Cher Bon Dieu,
Je ne sais pas combien de temps ça fait depuis que je suis sur ce bateau, mais on dirait que ça fait une éternité ! Quand vas-tu arriver a New York ? Je suis tellement excité ; j'ai hâte de la voir. J'ai tout préparé pour ce voyage. J'ai pu trouve de vieilles lettres de ma mère qu'elle avait envoyé à mon père et j'ai pu avoir son adresse. Je vais prendre un taxi directement chez elle, j'espère qu'elle n'a aucune représentation ce jour la. Je regarde autour de moi sur le bateau et je vois des familles ensemble, allant en Amérique pour célébrer la nouvelle année. Je vais célébrer la nouvelle année avec ma mère, cette fois-ci, avec quelqu'un qui sera content et ravi de m'avoir à ses cotés.
Il fait froid, nous nous rapprochons de New York et je peux voir la neige tomber et fondre quand elle touche l'eau. Je ne pense pas avoir déjà vu une neige aussi belle, aussi blanche.

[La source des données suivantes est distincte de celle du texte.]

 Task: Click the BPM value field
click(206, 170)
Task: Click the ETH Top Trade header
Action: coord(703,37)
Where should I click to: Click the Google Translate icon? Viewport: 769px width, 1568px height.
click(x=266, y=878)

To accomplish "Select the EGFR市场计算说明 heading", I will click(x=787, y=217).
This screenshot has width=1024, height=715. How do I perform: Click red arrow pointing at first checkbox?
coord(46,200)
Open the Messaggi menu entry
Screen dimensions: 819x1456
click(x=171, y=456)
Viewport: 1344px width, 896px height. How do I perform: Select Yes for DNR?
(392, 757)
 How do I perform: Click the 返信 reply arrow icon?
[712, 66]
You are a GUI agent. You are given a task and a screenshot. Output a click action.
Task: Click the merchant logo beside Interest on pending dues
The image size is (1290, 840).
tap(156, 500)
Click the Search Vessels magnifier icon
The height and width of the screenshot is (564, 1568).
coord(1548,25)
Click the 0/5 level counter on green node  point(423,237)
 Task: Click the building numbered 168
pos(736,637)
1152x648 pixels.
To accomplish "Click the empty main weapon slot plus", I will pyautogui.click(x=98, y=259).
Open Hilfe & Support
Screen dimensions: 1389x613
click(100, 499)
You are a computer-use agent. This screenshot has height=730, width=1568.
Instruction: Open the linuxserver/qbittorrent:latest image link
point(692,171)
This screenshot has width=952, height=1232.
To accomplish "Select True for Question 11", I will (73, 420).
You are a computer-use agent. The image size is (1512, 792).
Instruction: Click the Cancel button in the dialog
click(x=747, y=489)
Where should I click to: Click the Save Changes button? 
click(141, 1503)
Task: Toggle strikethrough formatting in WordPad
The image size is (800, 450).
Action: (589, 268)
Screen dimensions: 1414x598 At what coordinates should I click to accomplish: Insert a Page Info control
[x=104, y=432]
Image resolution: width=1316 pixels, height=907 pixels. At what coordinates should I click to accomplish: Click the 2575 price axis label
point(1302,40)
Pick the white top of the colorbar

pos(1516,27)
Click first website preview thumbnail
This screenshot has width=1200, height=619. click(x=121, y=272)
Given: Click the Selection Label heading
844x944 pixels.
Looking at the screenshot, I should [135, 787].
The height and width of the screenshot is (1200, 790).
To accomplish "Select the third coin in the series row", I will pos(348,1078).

Le bateau arriva finalement a New York. Les formalités prennent beaucoup trop de temps. J'ai envie de crier : « Je suis le fils du duc de Grandchester, s'il vous plait, laissez-moi passer ! ». Mais bien sur, ça serait en faire un peu trop et en plus je voyage seul, je n'ai personne avec moi pour m'aider avec les formalités, mais ça ne fait rien. J'ai seulement envie de voler au dessus de tous ces gens et sortir ! Mais je dois être patient.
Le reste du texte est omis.